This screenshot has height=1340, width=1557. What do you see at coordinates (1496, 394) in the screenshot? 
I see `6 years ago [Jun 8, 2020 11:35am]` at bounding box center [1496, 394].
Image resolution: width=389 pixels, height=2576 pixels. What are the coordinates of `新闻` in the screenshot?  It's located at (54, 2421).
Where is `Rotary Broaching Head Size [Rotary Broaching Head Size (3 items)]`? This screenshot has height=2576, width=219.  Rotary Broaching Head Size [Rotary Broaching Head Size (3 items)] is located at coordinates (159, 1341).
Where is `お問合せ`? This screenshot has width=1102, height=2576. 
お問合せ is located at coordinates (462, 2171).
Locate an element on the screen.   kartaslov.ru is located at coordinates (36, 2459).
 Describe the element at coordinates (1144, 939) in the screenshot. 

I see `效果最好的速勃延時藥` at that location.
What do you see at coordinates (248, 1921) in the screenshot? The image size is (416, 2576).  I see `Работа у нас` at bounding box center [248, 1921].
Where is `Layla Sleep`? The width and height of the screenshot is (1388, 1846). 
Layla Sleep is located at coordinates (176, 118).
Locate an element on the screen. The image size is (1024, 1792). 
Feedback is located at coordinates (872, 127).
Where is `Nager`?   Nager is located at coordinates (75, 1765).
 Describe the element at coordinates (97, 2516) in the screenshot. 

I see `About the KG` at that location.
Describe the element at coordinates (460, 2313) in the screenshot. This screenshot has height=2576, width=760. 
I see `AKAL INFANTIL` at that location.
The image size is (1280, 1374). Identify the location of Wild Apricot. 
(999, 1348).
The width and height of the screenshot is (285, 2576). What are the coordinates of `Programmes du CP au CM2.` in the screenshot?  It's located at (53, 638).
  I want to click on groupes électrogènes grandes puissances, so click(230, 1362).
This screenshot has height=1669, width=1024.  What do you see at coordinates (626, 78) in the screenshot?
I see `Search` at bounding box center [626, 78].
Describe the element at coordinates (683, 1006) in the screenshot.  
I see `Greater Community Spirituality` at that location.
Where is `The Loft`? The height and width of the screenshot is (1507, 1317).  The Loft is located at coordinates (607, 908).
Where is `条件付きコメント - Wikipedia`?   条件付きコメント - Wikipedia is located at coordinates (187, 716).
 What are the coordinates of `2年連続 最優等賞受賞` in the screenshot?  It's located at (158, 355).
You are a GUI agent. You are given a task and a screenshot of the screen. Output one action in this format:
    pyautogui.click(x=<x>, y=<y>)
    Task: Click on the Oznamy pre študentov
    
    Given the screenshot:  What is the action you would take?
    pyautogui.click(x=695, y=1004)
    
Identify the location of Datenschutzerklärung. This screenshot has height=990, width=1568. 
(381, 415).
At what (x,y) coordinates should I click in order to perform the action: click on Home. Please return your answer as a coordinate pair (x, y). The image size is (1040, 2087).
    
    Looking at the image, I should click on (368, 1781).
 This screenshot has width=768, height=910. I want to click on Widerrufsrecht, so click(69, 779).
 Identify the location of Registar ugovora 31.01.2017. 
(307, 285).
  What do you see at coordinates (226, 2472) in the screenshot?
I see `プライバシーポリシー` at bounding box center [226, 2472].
****************
YOUR TASK >> Please show every line of the records that contains the string "location", copied in full. Case counts, so match only the exact capitalization.

WRITTEN ANSWER >>
I see `效果最好的速勃延時藥` at that location.
I see `About the KG` at that location.
I see `AKAL INFANTIL` at that location.
The image size is (1280, 1374). Identify the location of Wild Apricot. 
I see `Greater Community Spirituality` at that location.
Identify the location of Datenschutzerklärung. This screenshot has height=990, width=1568. 
 Identify the location of Registar ugovora 31.01.2017. 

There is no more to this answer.